Marshall offers no evidence from which one can infer that the Defendants knowingly and unreasonably disregarded a risk of harm, and he does not meet the criteria for protective custody. The record indicates that Defendants repeatedly received complaints from Marshall and investigated his claims. Defendants indicate that Plaintiff's "claims of enemies and his life being in danger have been investigated numerous times and were unsubstantiated; therefore, he does not meet the criteria for [protective custody] placement." Id., Ex. 2, ¶ 13. Defendants demonstrate that they received Plaintiff's letters regarding his concerns about enemies and his living situation and found that his concerns were meritless. Id. Exs. 14-16.6 Thus, summary judgment for the Defendants is appropriate.

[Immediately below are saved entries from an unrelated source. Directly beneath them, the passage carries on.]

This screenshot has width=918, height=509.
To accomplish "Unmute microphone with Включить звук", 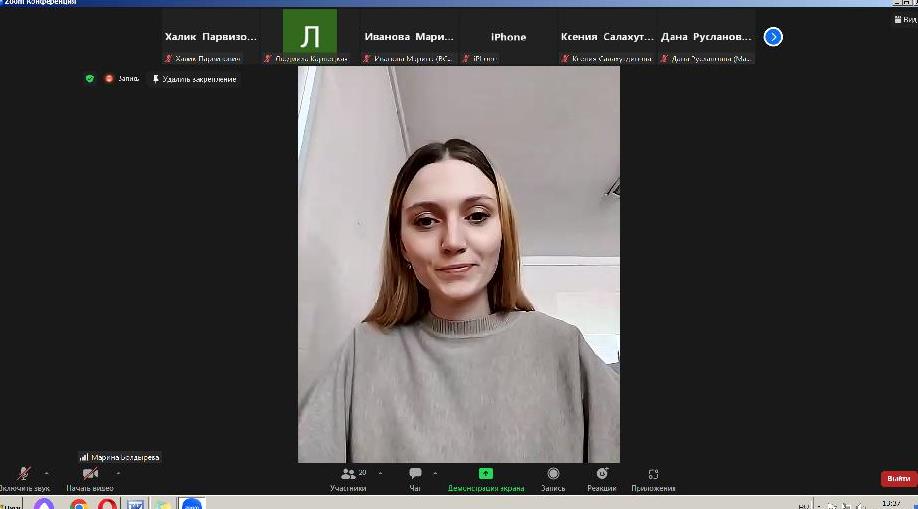I will pyautogui.click(x=24, y=474).
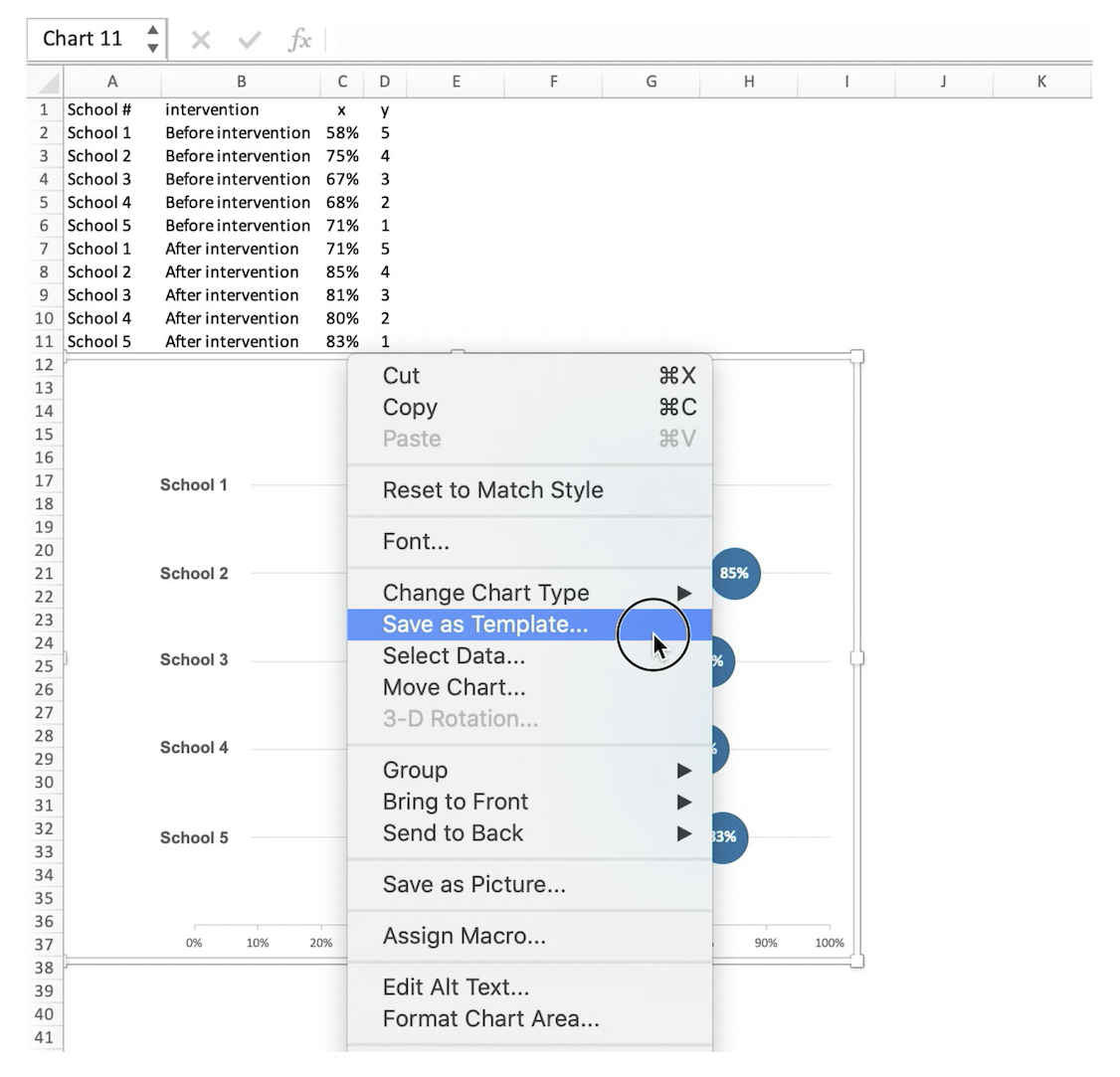Click Save as Picture menu entry
Viewport: 1120px width, 1077px height.
[473, 885]
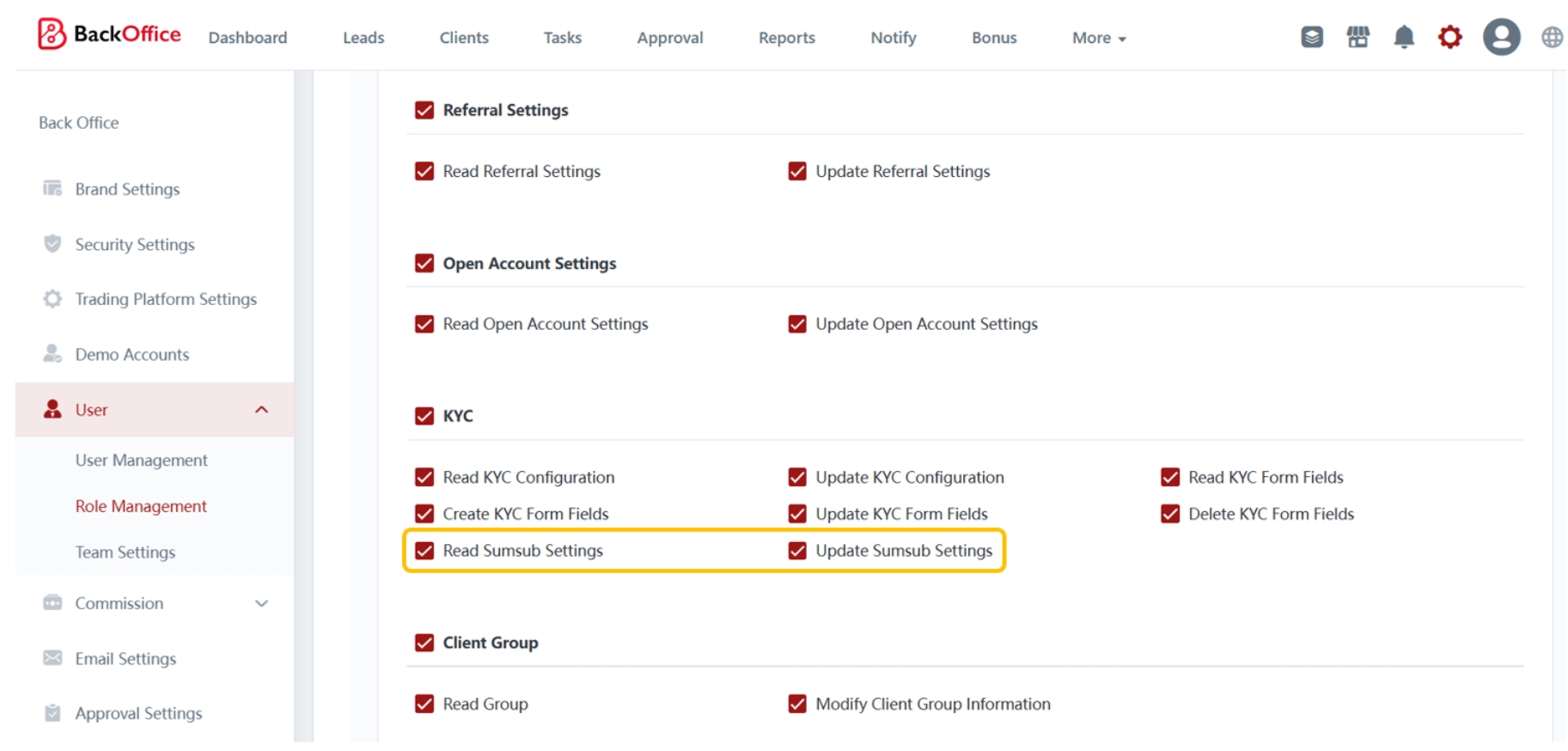Click the red settings gear icon

(x=1449, y=37)
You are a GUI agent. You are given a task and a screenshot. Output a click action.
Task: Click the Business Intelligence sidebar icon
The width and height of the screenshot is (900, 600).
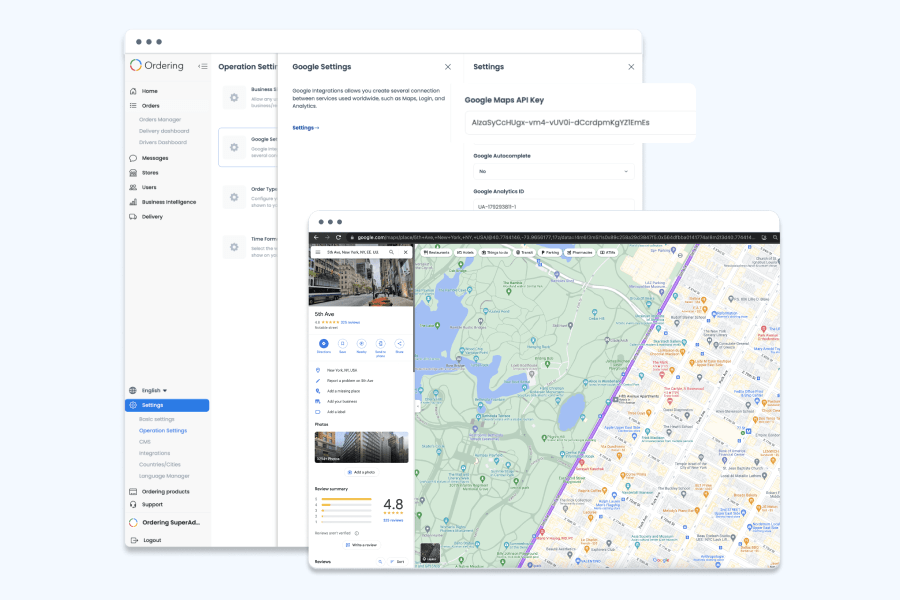133,201
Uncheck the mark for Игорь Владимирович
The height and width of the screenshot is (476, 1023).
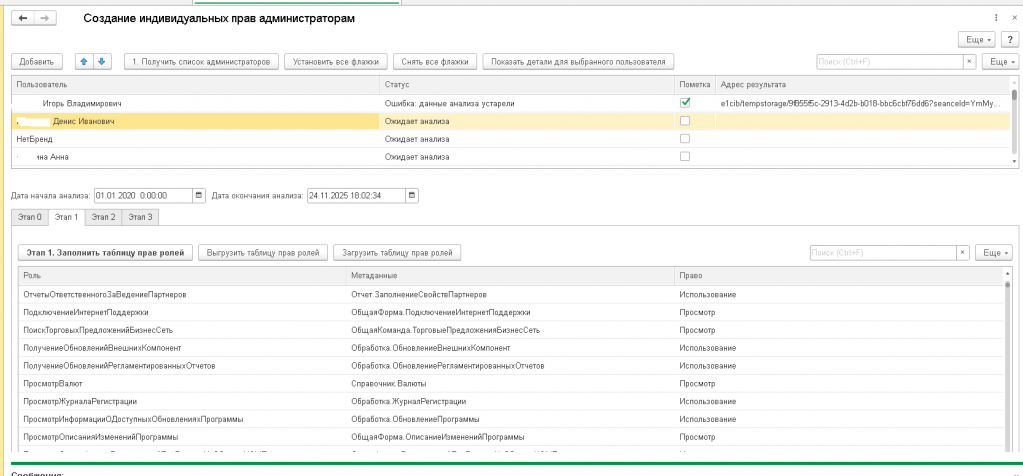pyautogui.click(x=685, y=103)
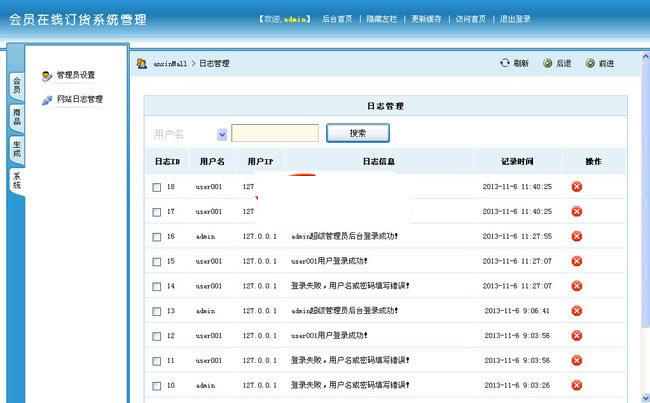
Task: Delete log 10 using red X icon
Action: [577, 385]
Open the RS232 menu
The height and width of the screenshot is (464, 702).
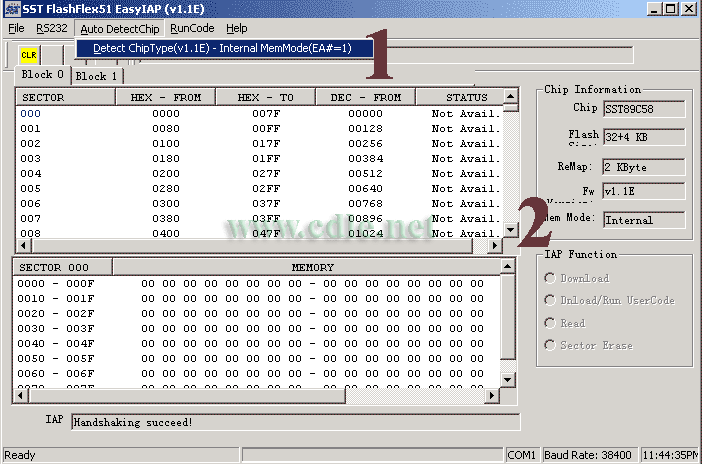pos(52,28)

Marshall simply does not meet the criteria for continued assignment to protective custody status and he is not a candidate for a behavior management program at NBCI, where at least one documented enemy, Alaeze, is housed. A permanent injunction mandating his transfer or his placement on protective custody housing is not warranted. By separate Order summary judgment shall be granted to the correctional Defendants and the case closed.

FootNotes


1. Marshall was found guilty of assault on the officers and on December 28, 2009, was sentenced to three years consecutive to his current sentence. See http://casesearch.courts.state.md.us/inquiry/inquiryDetail.jis?caseId=01K09012778&loc=57&detailLoc=K
2. Marshall alleges his enemies are Carlos Moody, #348-170, Armad Parrine, #348-277, Robert Lowery, #324-880, David Patrick, #325-051, and Melvin Alaeze, #347-265. In his Amended Complaint, Marshall reiterates allegations made in previous lawsuits alleging that after a sexual assault by Moody on September 18, 2008, Moody placed a "contract" on Marshall's life because Marshall reported the assault. Marshall claims that as a result of Moody's orders, he has been assaulted five times by gang members or their associates at WCI. He claims an assault by Lowery on August 8, 2008, assault by Alaeze on August 18, 2008, assault by Parrine on December 5, 2008, and assault by Patrick on December 18, 2010. Marshall also alleges he was assaulted by an unknown prisoner on October 27, 2009.
3. David Patrick is the only documented enemy currently housed at WCI. Patrick is in general population. ECF No. 24, Ex. 2 at ¶ 3.
4. Alaeze was found guilty of assaulting Marshall on August 8, 2009, and was subsequently documented as one of Marshall's enemies. ECF No. 24, Exs. 2-3.
5. Among his other adjustment convictions, Marshall also received an infraction for filing a false report alleging assault by prisoner Henry Jones, #348-842. ECF No. 24, Exs. 2 and 8.
6. The Court notes, however, that due to his many adjustment convictions Marshall will remain on disciplinary segregation housing until November 29, 2015. ECF No. 24, Ex. 2, ¶ 3; Ex. 3.